# Moving crate to different rooms



## eiksaa (Jun 8, 2012)

Quick question about crate training. We will be in the living room during the day and want to setup Gustave's playpen in the kitchen because it's closer (and has hardwood floors). I would ideally like to put his crate in there so he can go in to rest and nap when he wants. However, we want him to sleep in our bedroom (in the crate). Is it ok to move the crate to our bedroom at night and back out during the day?


----------



## pippersmom (May 21, 2012)

I keep Pippers crate in the kitchen during the day and move it to our bedroom at night. This way if he wants to go in his crate during the day, he is still close to us since kitchen /living room are one big space and his crate is placed so that when we come home from somewhere, he can see us as soon as we come in the door. Then at night we just move it to the bedroom.


----------



## Furbabies mom (Jul 25, 2011)

I did that when mine were puppies!


----------



## LJSquishy (Feb 27, 2008)

You could probably do that without too much confusion, but you may just want to buy a 2nd crate just for the bedroom.
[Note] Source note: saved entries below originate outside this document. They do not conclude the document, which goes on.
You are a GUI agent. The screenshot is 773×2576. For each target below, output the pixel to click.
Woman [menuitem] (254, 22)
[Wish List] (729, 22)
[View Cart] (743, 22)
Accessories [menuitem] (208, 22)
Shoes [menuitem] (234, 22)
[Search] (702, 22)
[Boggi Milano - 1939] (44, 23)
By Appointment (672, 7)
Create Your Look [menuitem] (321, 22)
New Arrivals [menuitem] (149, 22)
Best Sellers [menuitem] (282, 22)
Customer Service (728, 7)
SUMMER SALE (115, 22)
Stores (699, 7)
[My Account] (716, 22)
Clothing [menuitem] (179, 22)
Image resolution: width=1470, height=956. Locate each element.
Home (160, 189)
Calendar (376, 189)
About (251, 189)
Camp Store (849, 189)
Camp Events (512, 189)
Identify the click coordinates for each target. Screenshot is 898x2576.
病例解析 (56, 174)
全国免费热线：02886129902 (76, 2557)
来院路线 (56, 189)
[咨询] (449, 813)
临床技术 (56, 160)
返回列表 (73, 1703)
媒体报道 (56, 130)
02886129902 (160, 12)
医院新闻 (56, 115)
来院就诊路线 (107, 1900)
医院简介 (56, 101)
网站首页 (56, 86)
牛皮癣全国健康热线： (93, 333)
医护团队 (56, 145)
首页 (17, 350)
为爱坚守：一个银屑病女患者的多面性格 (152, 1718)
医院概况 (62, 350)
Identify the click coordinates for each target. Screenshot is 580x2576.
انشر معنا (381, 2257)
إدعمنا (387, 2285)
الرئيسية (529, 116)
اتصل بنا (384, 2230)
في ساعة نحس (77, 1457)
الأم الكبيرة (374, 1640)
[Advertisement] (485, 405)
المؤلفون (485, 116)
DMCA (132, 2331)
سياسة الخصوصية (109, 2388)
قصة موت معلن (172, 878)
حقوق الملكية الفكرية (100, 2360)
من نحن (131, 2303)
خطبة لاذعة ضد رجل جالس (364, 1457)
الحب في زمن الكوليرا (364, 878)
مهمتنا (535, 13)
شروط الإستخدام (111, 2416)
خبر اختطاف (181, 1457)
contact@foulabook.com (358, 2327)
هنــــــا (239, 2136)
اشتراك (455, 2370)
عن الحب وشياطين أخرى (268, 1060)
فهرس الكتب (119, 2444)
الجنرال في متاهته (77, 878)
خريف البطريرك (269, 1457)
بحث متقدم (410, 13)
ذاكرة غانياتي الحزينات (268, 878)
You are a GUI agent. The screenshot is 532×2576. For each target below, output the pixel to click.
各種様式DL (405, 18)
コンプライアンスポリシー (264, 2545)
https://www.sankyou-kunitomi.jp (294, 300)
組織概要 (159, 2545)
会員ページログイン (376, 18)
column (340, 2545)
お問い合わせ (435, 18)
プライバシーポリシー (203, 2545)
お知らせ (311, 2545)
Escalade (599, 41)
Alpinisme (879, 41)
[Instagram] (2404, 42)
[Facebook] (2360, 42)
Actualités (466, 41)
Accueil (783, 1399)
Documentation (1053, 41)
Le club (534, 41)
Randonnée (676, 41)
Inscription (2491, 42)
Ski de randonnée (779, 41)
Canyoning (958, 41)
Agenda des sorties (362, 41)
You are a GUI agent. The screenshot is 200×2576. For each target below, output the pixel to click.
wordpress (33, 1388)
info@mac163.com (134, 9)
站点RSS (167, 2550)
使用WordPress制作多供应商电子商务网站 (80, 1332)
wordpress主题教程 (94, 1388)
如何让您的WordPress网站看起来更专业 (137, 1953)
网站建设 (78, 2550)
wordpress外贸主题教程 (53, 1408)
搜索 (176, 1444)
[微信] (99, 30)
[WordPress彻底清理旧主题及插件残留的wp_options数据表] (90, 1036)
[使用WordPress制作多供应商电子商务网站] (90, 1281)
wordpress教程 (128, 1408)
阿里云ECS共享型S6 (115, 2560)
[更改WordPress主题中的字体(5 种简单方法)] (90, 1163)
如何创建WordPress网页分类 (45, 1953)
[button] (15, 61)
I would hate having to move it every night!


----------



## Furbabies mom (Jul 25, 2011)

LJSquishy said:


> You could probably do that without too much confusion, but you may just want to buy a 2nd crate just for the bedroom. I would hate having to move it every night!


Agree... I did that with two...wised up with third pupLOL


----------



## Grace'sMom (Feb 22, 2012)

Yes you can move the crate to another room  Thank goodness he's little, right? LOL

But in all honestly with crate training ... you WANT to move the crate to different rooms so the dog gets used to being in their crate in different places. That way if you travel or he has to stay at a friend's house, you know he will be okay with his crate


----------



## StevieB (Feb 2, 2012)

I used to move it between rooms and I finally bought a second crate, but this one is just an inexpensive plastic one, which I use when we take him out of town as it's smaller and easier to move than the wire crate. It's more enclosed and cave like so that's the one he sleeps in.


----------



## eiksaa (Jun 8, 2012)

I was thinking about two crates too but that is a GREAT point. He should know his crate will be moved around and he should always be comfortable in it.


----------